It was announced in April 2021 that Blanchett would star in the film, which would be written and directed by Todd Field, with production set to begin in September 2021. In a statement accompanying the teaser trailer in August 2022, Field said that he wrote the script for Blanchett, and that he would not have made the film if she had declined it. In September 2021, Nina Hoss and Noémie Merlant joined the cast, and Hildur Guðnadóttir became the film's composer.

In an interview with The Guardian in October, Mark Strong revealed that he had finished filming scenes for the film. In November, it was reported that filming was taking place in Berlin, with Sophie Kauer, Julian Glover, Allan Corduner and Sylvia Flote joining the cast. (Kauer is a British-German classical cellist who studied at the Royal Academy of Music.) All diegetic music was recorded live on-set, including Blanchett's piano playing, Kauer's cello, and the Dresden Philharmonic's performances.

=== Music ===

The conductor John Mauceri was as a consultant on Field's script, helping inform the tenor and accuracy of Lydia Tár's comments on classical music and musicians. Hildur Guðnadóttir composed the original score, although other music was also included, including classical music by Gustav Mahler and Edward Elgar. Over 30 tracks are featured.

-- EXERCISE GOAL --
Using the passage on the film's production, answer yes or no to each statement and quote the words that decide it. 1. Filming took place in Berlin. 2. The diegetic music was added after filming. 3. Hildur Guðnadóttir became the composer in April 2021. The rows that come after this text are from a different source.

-- DATA LISTING --
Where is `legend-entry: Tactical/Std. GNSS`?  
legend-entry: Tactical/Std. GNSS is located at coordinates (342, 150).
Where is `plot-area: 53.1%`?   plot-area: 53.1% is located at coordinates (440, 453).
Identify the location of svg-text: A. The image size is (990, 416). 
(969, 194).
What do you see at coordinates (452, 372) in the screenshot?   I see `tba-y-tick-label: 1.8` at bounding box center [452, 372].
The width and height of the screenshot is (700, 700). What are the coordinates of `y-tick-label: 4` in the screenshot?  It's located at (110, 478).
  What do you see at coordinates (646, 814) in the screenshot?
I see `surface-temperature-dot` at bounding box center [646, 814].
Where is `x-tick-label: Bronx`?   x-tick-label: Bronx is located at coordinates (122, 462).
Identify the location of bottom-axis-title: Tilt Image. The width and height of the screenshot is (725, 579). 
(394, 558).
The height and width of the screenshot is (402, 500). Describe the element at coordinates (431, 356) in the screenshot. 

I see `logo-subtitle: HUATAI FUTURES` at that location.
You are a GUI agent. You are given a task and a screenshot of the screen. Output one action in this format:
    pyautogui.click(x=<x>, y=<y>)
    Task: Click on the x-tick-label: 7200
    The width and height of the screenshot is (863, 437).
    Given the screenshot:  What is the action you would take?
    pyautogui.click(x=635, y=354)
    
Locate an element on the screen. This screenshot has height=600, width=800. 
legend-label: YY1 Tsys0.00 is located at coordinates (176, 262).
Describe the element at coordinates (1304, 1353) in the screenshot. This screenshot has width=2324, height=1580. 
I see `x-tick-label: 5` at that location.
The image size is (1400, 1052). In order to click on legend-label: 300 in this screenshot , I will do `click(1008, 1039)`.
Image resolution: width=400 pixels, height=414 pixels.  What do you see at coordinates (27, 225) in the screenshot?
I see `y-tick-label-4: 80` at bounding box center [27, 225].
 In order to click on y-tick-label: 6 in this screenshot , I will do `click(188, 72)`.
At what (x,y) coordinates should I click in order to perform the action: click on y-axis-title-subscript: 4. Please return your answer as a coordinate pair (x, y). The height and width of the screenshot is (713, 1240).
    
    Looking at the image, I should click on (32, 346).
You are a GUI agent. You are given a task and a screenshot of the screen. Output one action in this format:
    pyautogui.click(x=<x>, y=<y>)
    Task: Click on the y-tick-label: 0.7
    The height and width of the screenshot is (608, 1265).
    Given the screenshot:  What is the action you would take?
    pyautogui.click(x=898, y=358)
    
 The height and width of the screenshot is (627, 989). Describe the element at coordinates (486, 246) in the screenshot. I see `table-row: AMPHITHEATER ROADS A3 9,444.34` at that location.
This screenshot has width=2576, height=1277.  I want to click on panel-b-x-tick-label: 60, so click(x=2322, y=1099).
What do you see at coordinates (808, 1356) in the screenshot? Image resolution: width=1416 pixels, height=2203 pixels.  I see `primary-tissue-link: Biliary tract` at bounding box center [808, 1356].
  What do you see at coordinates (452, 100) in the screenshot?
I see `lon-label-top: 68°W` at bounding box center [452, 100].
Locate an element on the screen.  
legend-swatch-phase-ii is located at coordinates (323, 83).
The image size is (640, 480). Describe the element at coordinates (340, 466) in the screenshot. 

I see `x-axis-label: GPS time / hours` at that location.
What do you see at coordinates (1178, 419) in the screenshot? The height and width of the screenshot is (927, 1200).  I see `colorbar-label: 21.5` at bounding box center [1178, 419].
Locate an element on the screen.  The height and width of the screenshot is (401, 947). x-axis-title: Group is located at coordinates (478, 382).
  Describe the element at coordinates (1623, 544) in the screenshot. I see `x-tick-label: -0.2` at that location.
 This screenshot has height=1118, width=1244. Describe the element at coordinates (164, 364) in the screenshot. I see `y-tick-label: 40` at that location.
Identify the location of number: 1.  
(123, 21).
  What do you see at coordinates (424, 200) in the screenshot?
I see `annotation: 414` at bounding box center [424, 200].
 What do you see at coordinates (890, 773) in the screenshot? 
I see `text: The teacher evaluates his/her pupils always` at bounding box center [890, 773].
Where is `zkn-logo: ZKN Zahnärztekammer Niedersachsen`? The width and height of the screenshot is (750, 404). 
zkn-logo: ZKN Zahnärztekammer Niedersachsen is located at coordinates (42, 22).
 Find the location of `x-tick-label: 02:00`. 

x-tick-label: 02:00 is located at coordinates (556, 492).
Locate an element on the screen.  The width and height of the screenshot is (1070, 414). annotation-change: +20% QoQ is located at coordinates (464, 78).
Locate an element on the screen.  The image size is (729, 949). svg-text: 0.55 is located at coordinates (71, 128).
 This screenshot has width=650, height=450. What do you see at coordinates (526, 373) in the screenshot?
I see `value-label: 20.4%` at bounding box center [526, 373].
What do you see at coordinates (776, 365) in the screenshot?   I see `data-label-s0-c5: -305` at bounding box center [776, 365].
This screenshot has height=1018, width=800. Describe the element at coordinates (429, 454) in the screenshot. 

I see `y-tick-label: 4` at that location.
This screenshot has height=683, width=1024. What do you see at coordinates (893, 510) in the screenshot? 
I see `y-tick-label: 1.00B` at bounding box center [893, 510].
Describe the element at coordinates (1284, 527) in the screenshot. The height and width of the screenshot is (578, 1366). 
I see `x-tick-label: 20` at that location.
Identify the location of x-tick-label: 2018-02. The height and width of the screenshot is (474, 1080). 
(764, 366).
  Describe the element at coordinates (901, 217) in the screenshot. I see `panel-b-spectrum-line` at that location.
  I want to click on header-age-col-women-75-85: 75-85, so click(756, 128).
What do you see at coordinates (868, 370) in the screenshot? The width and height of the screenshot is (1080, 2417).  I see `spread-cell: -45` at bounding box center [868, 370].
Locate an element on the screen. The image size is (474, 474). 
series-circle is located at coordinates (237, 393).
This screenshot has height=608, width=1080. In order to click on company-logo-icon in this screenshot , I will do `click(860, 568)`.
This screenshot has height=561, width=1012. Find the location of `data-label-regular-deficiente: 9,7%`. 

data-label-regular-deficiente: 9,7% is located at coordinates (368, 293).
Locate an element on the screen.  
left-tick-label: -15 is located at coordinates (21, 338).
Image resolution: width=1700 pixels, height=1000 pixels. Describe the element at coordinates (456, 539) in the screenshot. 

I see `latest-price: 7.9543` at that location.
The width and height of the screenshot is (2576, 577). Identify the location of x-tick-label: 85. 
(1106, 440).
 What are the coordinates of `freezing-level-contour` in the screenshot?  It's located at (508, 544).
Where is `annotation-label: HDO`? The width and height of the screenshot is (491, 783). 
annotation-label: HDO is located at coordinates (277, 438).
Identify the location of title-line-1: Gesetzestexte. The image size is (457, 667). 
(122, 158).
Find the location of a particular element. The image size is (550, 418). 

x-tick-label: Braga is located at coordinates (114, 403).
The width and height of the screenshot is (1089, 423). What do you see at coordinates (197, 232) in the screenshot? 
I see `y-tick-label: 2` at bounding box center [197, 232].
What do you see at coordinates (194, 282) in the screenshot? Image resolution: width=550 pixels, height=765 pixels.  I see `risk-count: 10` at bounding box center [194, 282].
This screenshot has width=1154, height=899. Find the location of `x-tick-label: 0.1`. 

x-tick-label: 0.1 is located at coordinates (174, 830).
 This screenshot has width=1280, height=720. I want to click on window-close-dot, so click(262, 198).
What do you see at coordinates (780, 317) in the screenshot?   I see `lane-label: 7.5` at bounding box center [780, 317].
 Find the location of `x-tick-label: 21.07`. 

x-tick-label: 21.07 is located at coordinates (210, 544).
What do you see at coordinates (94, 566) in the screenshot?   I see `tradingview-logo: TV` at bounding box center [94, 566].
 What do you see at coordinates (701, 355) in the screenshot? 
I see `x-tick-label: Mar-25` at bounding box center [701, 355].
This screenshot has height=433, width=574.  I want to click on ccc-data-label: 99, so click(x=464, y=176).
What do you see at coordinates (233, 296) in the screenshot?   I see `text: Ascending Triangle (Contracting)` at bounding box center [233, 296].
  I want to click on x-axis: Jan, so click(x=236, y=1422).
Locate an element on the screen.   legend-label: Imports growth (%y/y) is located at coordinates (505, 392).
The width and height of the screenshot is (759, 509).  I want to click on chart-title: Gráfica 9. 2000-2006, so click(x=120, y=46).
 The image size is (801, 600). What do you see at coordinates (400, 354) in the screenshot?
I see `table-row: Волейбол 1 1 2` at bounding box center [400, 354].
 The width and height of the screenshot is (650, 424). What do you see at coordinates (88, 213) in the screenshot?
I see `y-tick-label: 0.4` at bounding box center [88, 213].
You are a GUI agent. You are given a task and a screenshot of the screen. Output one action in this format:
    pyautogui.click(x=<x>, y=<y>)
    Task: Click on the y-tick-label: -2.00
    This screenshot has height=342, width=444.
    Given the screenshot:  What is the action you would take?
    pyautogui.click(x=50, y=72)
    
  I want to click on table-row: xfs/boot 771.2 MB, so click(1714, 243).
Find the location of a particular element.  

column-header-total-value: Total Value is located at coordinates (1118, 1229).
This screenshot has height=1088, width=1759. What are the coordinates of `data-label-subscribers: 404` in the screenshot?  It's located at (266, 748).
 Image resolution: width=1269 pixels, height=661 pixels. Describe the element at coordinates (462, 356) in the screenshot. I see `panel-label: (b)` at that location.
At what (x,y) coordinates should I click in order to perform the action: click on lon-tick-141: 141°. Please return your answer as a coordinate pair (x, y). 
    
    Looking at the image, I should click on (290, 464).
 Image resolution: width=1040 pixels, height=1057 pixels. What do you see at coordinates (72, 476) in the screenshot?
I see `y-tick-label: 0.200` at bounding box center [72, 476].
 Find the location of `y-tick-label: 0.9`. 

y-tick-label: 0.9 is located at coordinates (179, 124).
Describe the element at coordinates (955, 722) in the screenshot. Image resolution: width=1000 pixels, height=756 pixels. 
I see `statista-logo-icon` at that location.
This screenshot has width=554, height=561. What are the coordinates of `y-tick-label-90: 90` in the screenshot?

-- ANSWER TO THIS PROBLEM --
1. Yes: "filming was taking place in Berlin"
2. No: "All diegetic music was recorded live on-set"
3. No: "In September 2021, Nina Hoss and Noémie Merlant joined the cast, and Hildur Guðnadóttir became the film's composer."